## INPUT ROWS

** START **

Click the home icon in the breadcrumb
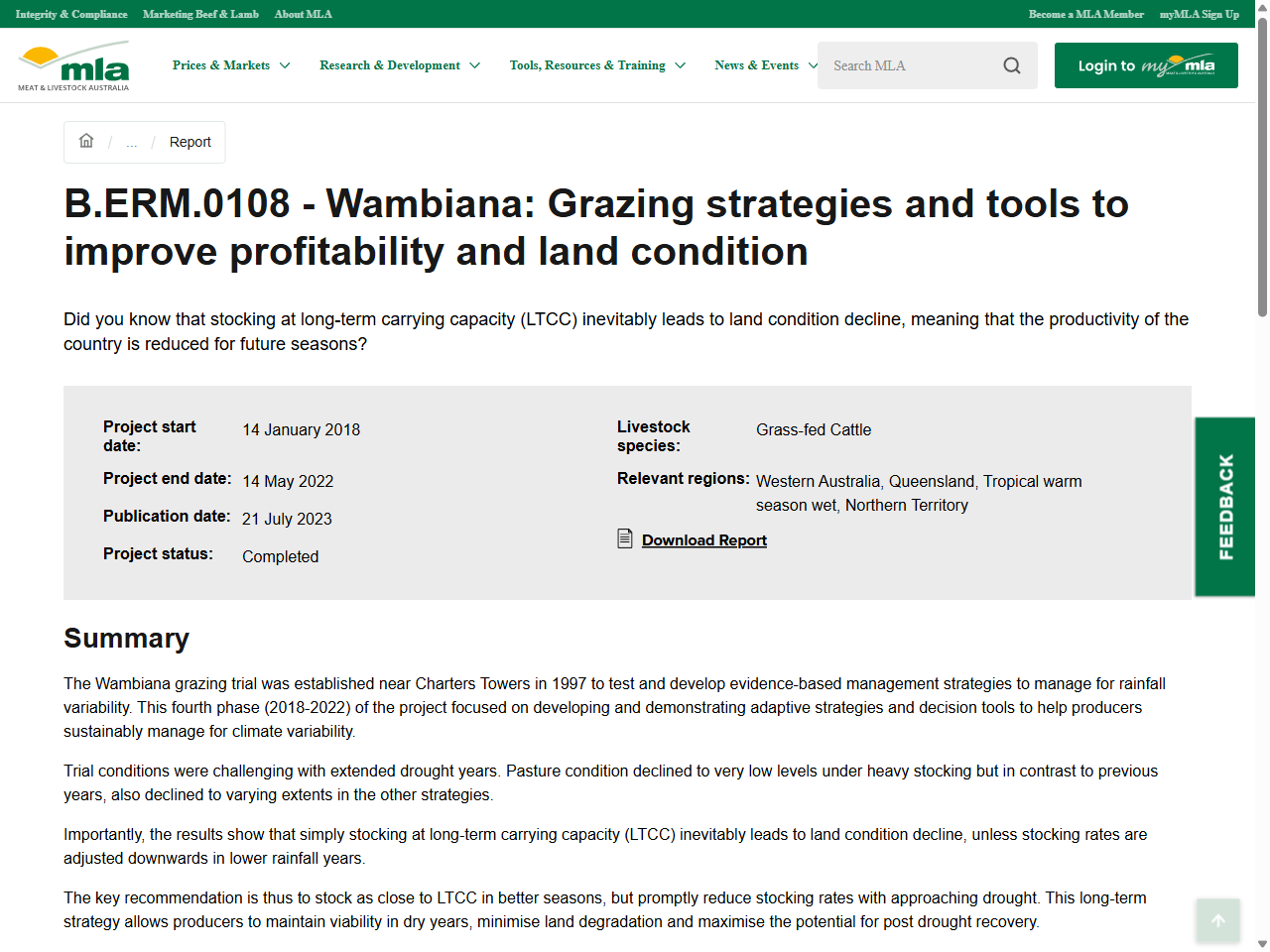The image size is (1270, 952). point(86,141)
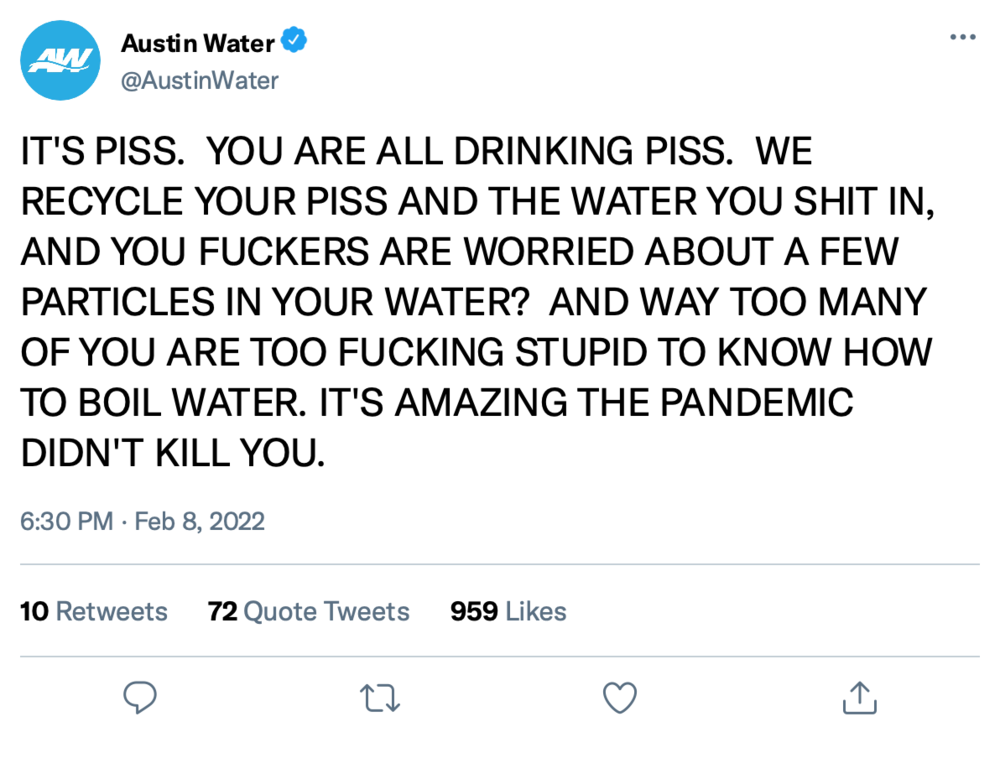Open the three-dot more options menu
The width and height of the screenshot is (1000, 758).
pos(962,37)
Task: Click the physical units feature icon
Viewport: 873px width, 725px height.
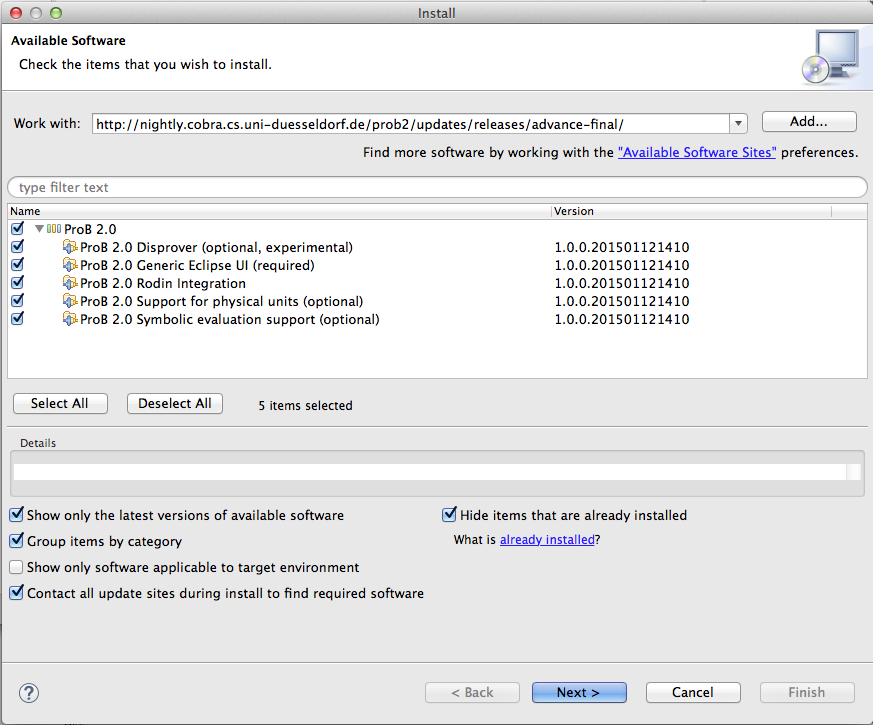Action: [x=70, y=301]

** END **
** START **

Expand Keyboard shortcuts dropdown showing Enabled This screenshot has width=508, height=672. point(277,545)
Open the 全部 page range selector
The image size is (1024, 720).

** END **

## WRITTEN REQUEST
Render the records from the line with "Click the home icon in the breadcrumb" to the line with "Action: [x=70, y=301]", both included, as a numbered list with blank lines omitted and pictures left out.

## OUTPUT
1. Click the home icon in the breadcrumb
2. The image size is (1270, 952). point(86,141)
3. Open the three-dot more options menu
4. The width and height of the screenshot is (1000, 758).
5. pos(962,37)
6. Task: Click the physical units feature icon
7. Viewport: 873px width, 725px height.
8. Action: [x=70, y=301]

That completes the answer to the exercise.